Gold prices rose on Tuesday as risk appetite faded after getting a boost from an agreement between the United States and Canada to salvage a North American free trade deal.
Asian stocks fell, with MSCI’s broadest index of Asia-Pacific shares outside Japan declining 1 percent after a steady start, as cautious views on the global economy curbed risk sentiment.
Spot gold was up 0.4 percent at $1,192.62 as of 0449 GMT, while U.S. gold futures were 0.4 percent higher at $1,196.40 an ounce.
“Prices have hovered around $1,190/oz and there is some demand from speculators and physical buyers at this level,” said Peter Fung, head of dealing at Wing Fung Precious Metals in Hong Kong.
Optimism surrounding a last-minute deal between the United States and Canada on Sunday to salvage NAFTA as a trilateral pact with Mexico, had increased the appetite for riskier assets on Monday.
“Gold was assisted by a largely stable U.S. dollar index (on Tuesday),” said National Australia Bank economist John Sharma said.

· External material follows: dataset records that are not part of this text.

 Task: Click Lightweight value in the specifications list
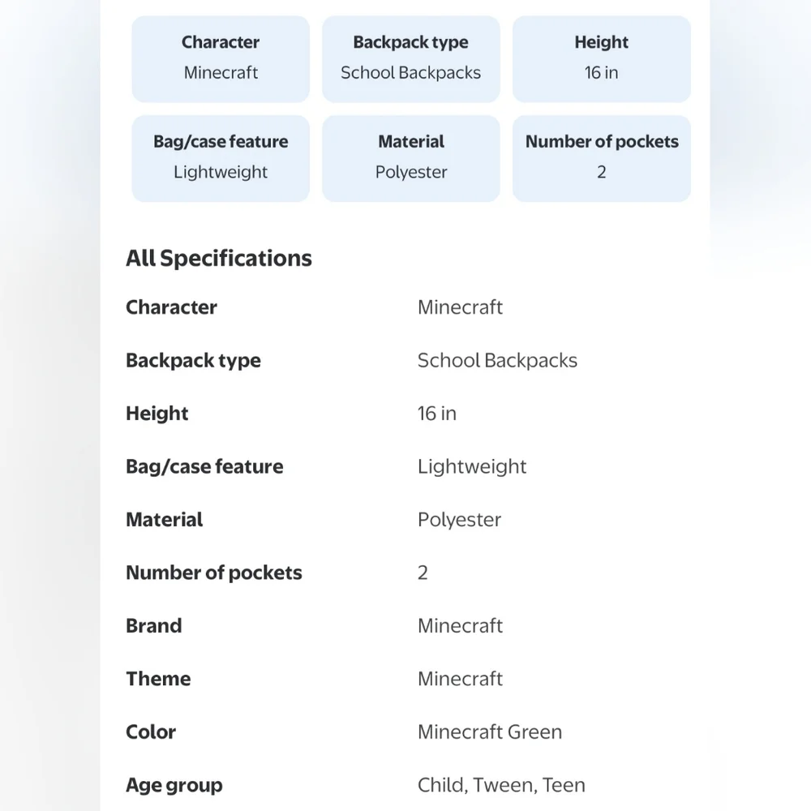(x=472, y=466)
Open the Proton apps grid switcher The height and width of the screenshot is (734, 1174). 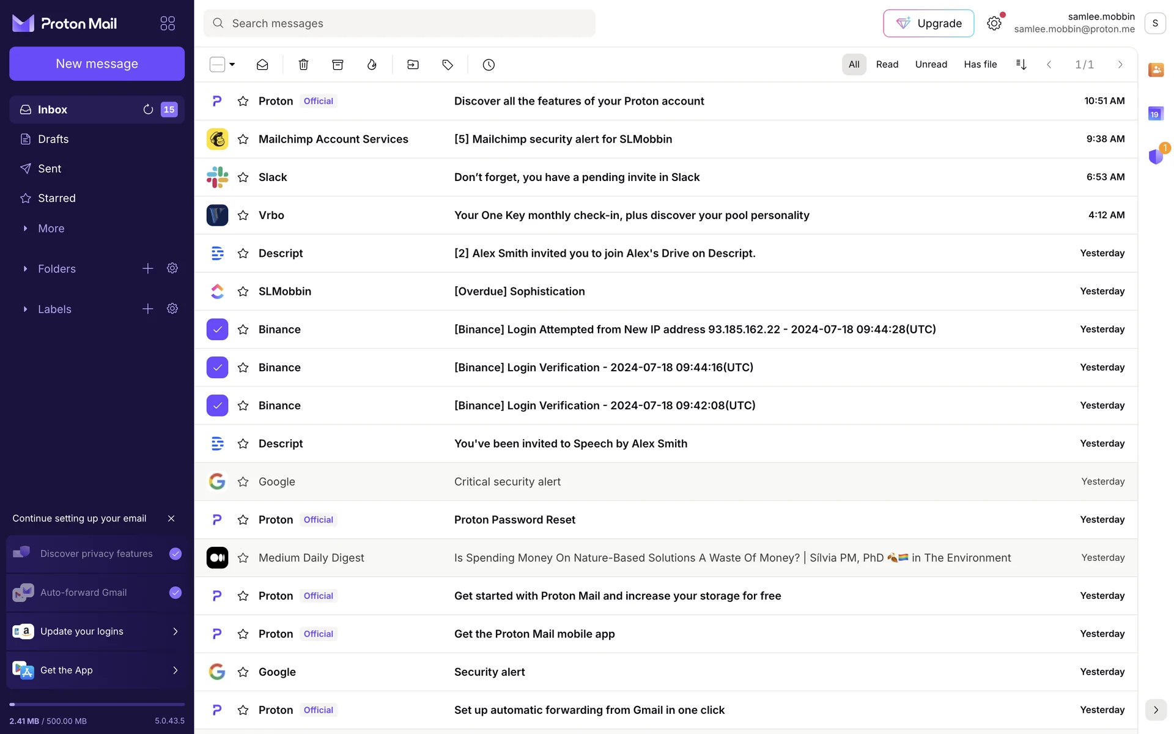(168, 23)
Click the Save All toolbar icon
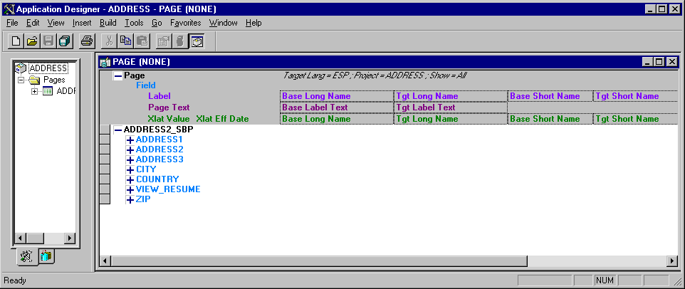 pyautogui.click(x=65, y=41)
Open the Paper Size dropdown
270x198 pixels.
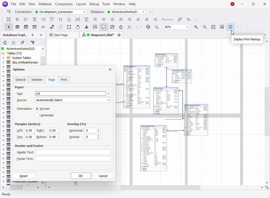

“Gold is likely to hover around $1,180-$1,210 an ounce in the near term. It will need a circuit breaker such as a sharp fall in equities or some other global event to break out of its range. Of course, the U.S. dollar is key here.”
The dollar index against a basket of six major currencies was flat on Tuesday.
Gold has fallen about 13 percent from its April high, largely because of the stronger dollar, which has been boosted by a vibrant U.S. economy and fears of a global trade war.
“I don’t see the U.S. dollar doing much ahead of Friday’s non-farm payroll data. I look for that key print to drive the pace of the U.S. Federal Reserve repricing rates higher, which I think will boost the dollar’s appeal,” said Stephen Innes, APAC trading head at OANDA in Singapore.
Market participants will also be watching out for any additional cues on the pace of interest rate hikes from Fed Chairman Jerome Powell who will be speaking on “The Outlook for Employment and Inflation” before the National Association for Business Economics later in the day.
The Fed raised rates last week and said it planned four more increases by the end of 2019 and another in 2020, citing steady economic growth and a robust jobs market.
Meanwhile, holdings in the world’s largest gold-backed exchange-traded fund, SPDR Gold Trust, fell 0.28 percent to 740.17 tonnes on Monday. It has fallen over 4 million ounces since hitting a peak in late April.
Among other precious metals, silver rose 0.7 percent to $14.56 an ounce.
Palladium was up 0.4 percent at $1,060.60, while platinum rose 0.5 percent to $826.0 per ounce.